To the south the boulevard borders with Sofia's largest park, the Borisova Gradina, which hosts the Vasil Levski National Stadium and Bulgarian Army Stadium. A number of departments of the Bulgarian Academy of Sciences are situated along the road in the area of the Fourth Kilometer Square, as well as the Ministry of Foreign Affairs, the Polygraphic plant, Arena Armeec, Sofia Tech Park and several hotels including the emblematic Pliska Hotel. In the outskirts of the city there are a lot of hypermarkets and office buildings constructed along the boulevard.
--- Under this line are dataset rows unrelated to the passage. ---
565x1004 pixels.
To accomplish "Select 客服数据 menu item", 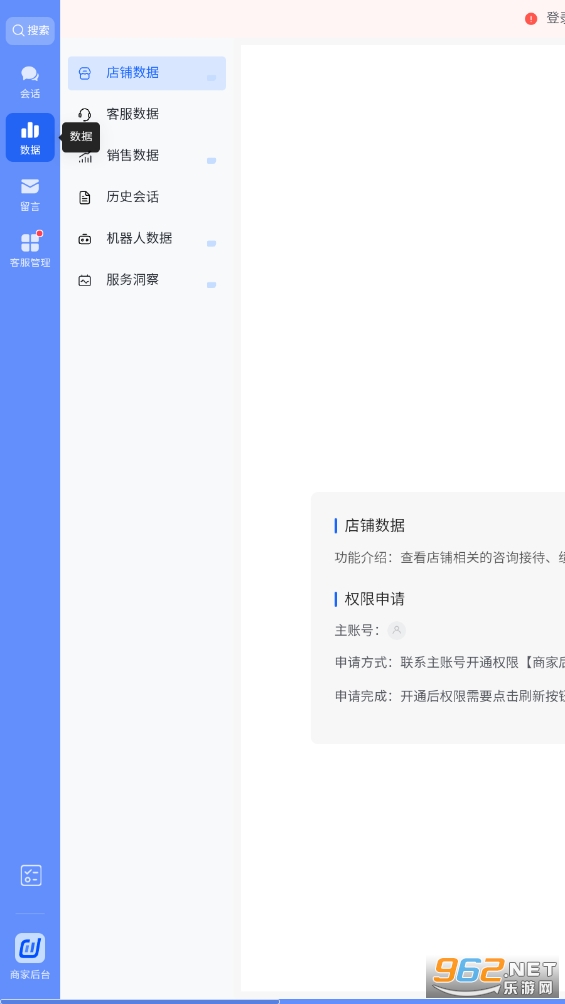I will point(147,114).
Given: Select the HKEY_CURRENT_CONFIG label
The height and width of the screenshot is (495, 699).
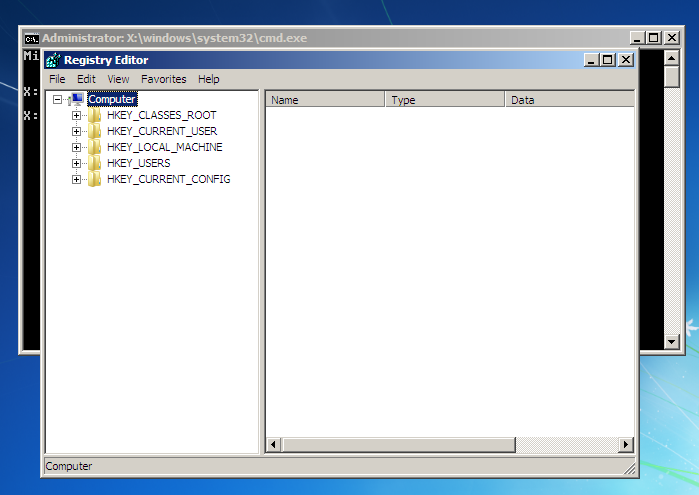Looking at the screenshot, I should [168, 179].
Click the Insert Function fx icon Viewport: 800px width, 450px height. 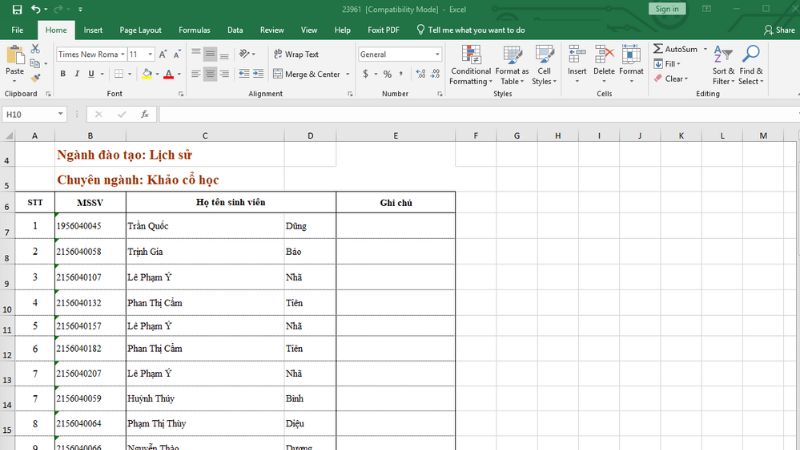145,114
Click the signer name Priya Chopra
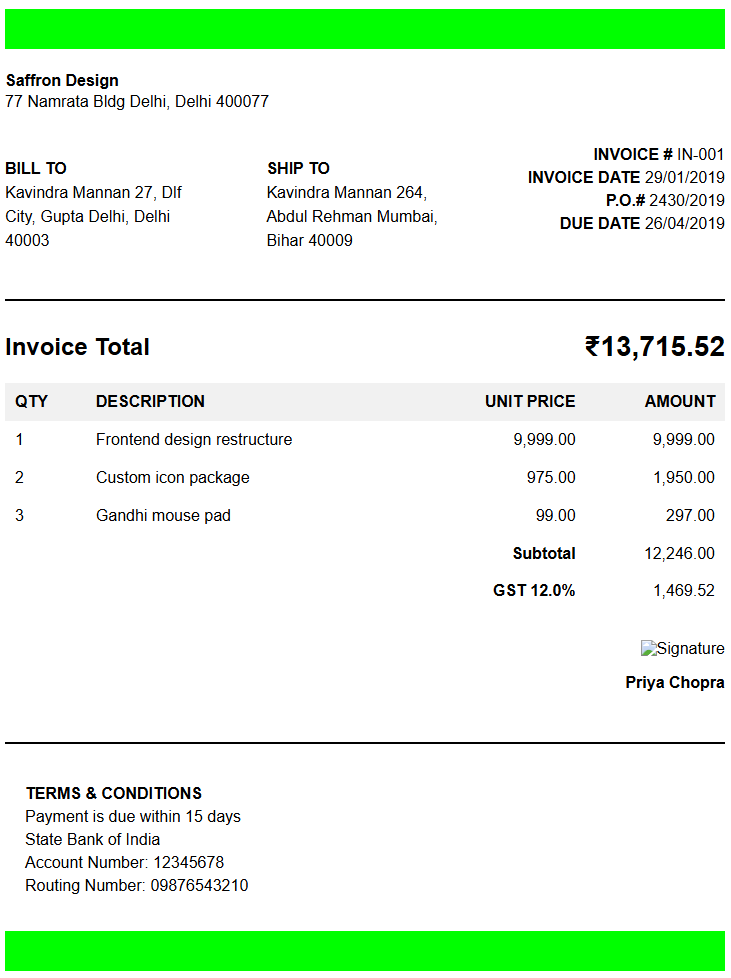Image resolution: width=731 pixels, height=978 pixels. click(x=675, y=682)
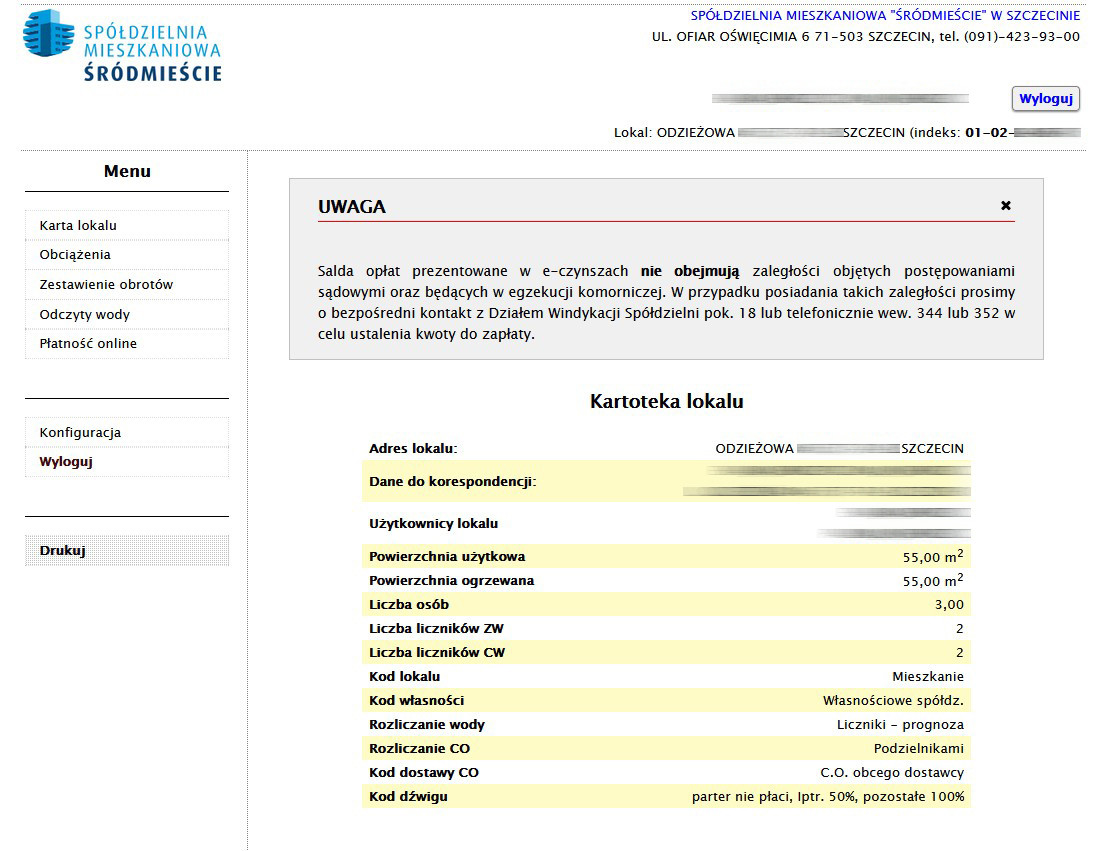Viewport: 1103px width, 851px height.
Task: Click Wyloguj in the sidebar menu
Action: (x=66, y=462)
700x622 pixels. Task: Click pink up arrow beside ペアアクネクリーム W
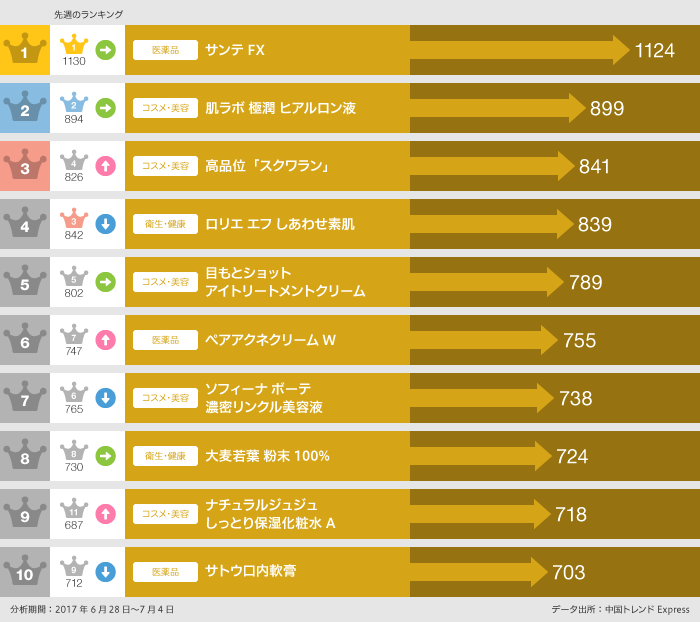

Reconstruction and resurfacing are ongoing since 2013 to improve safety and comfort.

On April 25, 2012, Tsarigradsko shose Metro Station started operation with large underground park-and-ride. Nearby the metro station, the highrise of Capital Fort was completed in 2015.

The boulevard bears the old Bulgarian name of the city of Istanbul (medieval Constantinople), Tsarigrad, as it leads southeastwards out of the city, towards Plovdiv and Istanbul.